RECORD EXTRACTS
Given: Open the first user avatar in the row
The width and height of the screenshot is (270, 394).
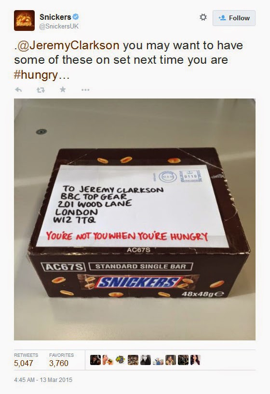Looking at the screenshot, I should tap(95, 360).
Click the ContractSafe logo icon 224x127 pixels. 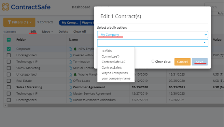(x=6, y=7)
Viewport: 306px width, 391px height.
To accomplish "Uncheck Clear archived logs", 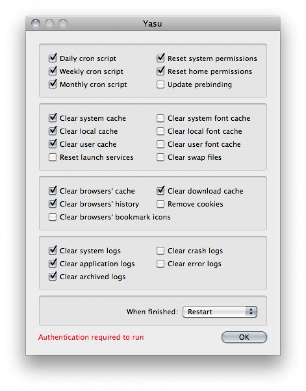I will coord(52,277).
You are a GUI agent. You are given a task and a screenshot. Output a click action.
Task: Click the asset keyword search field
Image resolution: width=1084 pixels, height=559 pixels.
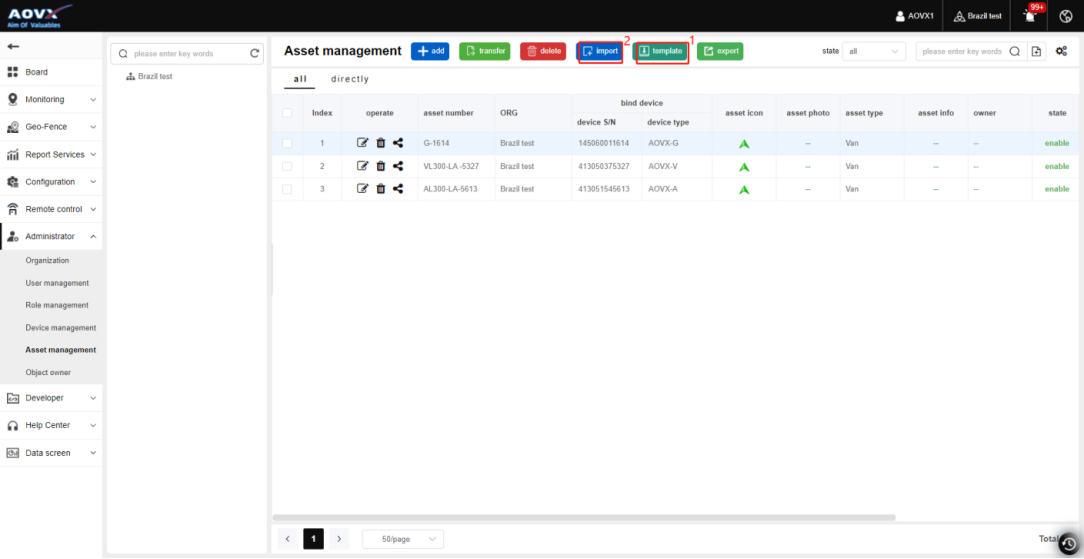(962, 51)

WORK TO COMPLETE
The line with "You are a GUI" marks the start, and the last line of the material marks the end. Reproduce exactly those two lines and every line between them, without the pictures.

WRITTEN ANSWER
You are a GUI agent. You are given a task and a screenshot. Output a click action.
Task: Click the asset keyword search field
Image resolution: width=1084 pixels, height=559 pixels.
(962, 51)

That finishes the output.